Passage to read:
--*--

Properties and Equipment
Oil and Natural Gas Properties.The Company uses the successful efforts method of accounting for its oil and natural gas properties under Statement of Financial Accounting Standards (“SFAS”) No. 19, “Financial Accounting and Reporting by Oil and Gas Producing Companies”(“SFAS 19”). Under this method, all costs associated with productive and nonproductive development wells are capitalized. Exploration expenses, including geological and geophysical expenses and delay rentals, are charged to expense as incurred. Costs associated with drilling exploratory wells are initially capitalized pending determination of whether the well is economically productive or nonproductive.
If an exploratory well does not find reserves or does not find reserves in a sufficient quantity as to make them economically producible, the previously capitalized costs would be expensed in the period in which the determination was made. If an exploratory well finds reserves but they cannot be classified as proved, the Company continues to capitalize the associated cost as long as the well has found a sufficient quantity of reserves to justify its completion as a producing well and sufficient progress is being made in assessing the reserves and the operating viability of the project. If subsequently it is determined that these conditions do not continue to exist, all previously capitalized costs associated with the exploratory well would be expensed in the period in which the determination was made. Re-drilling or directional drilling in a previously abandoned well is classified as development or exploratory based on whether it is in a proved or unproved reservoir. Costs to recomplete a well in a different unproved reservoir are capitalized pending determination that economic reserves have been added. If the recompletion is not successful, the costs are charged to expense.

--*--

Exercise A:
Answer these about the passage on oil and natural gas properties:
(i) Which accounting method does the Company use for its oil and natural gas properties?
(ii) How are exploration expenses treated?
(iii) What happens to the costs if a recompletion is not successful?
Exercise B: Which specific expenses does the passage on oil and natural gas properties say are included in exploration expenses?
Exercise C: How would you say this sentence from the passage on oil and natural gas properties in Spanish: "If the recompletion is not successful, the costs are charged to expense."

Given data:
--*--

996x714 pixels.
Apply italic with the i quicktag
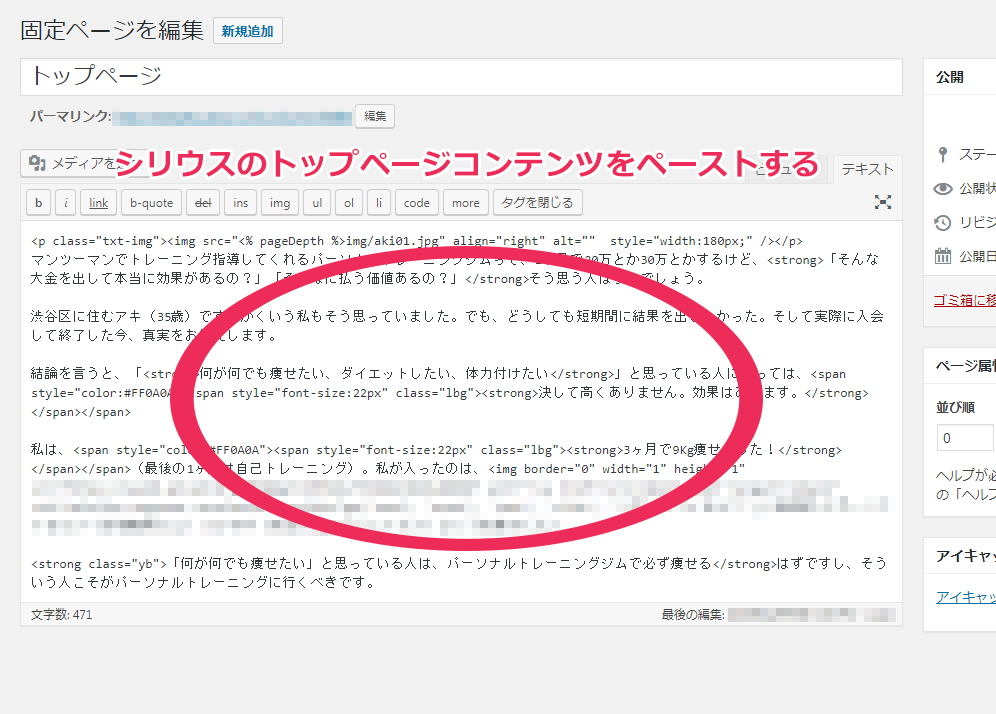tap(66, 203)
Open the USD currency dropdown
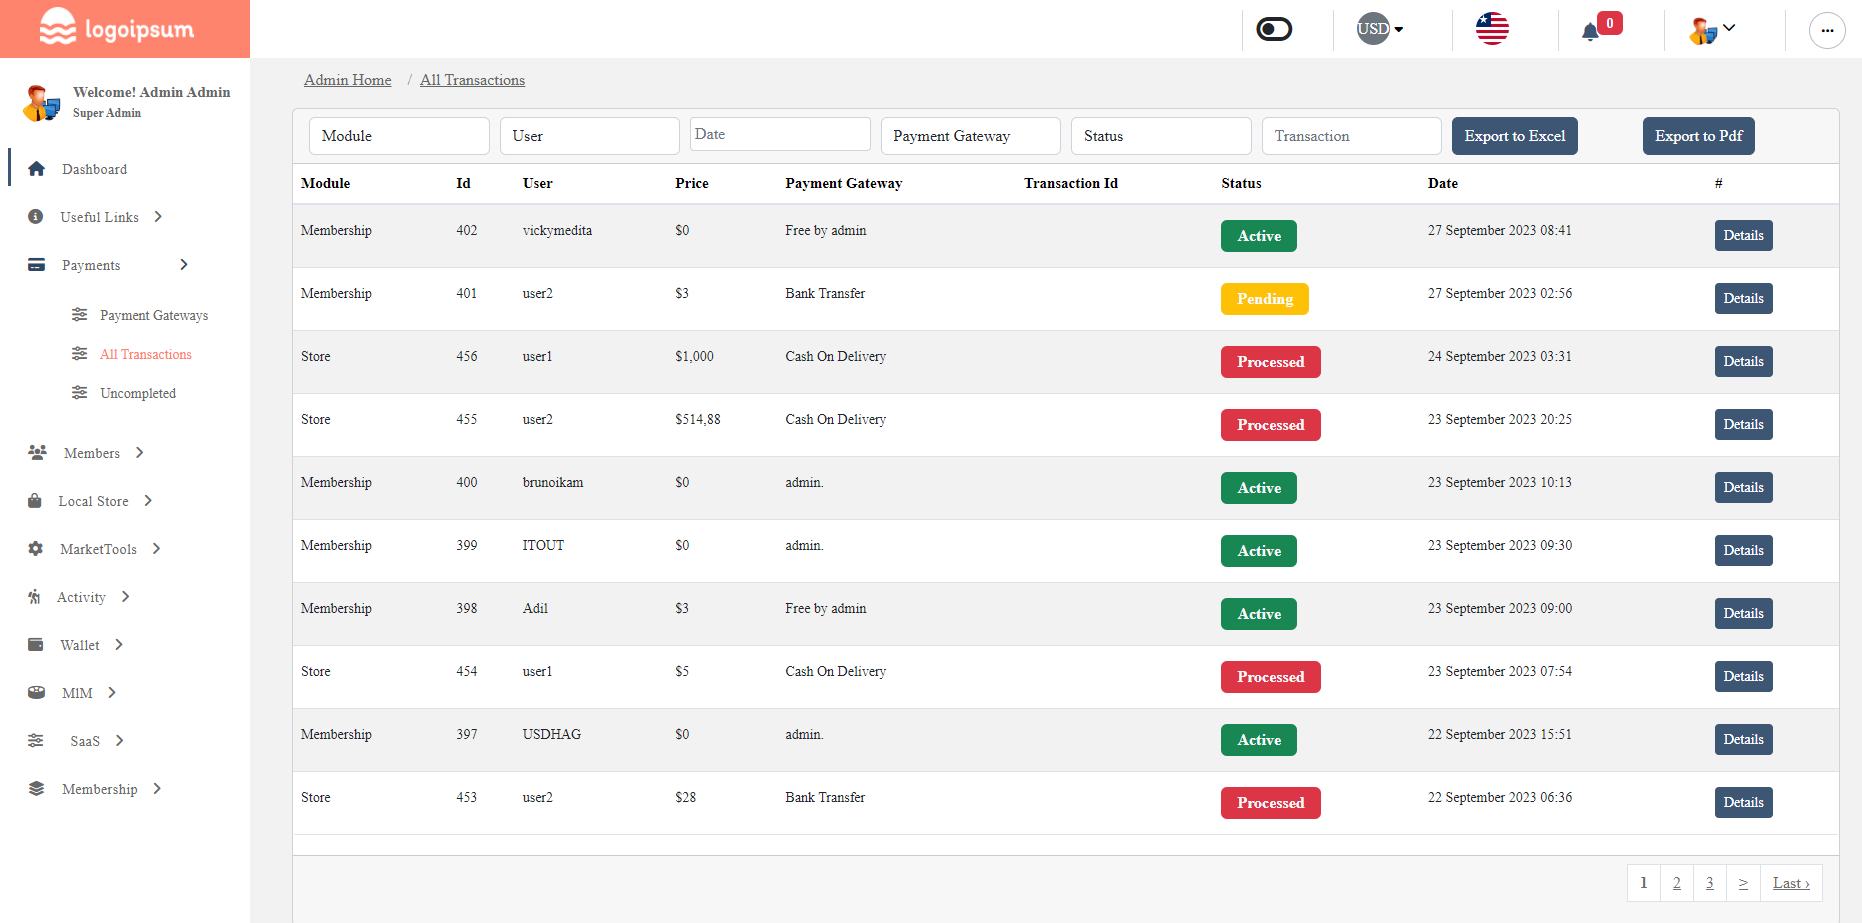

--*--

Complete response A:
(i) The successful efforts method.
(ii) They are charged to expense as incurred.
(iii) The costs are charged to expense.

Complete response B: Geological expenses, geophysical expenses, and delay rentals.

Complete response C: Si la recompletación no tiene éxito, los costos se cargan a gastos.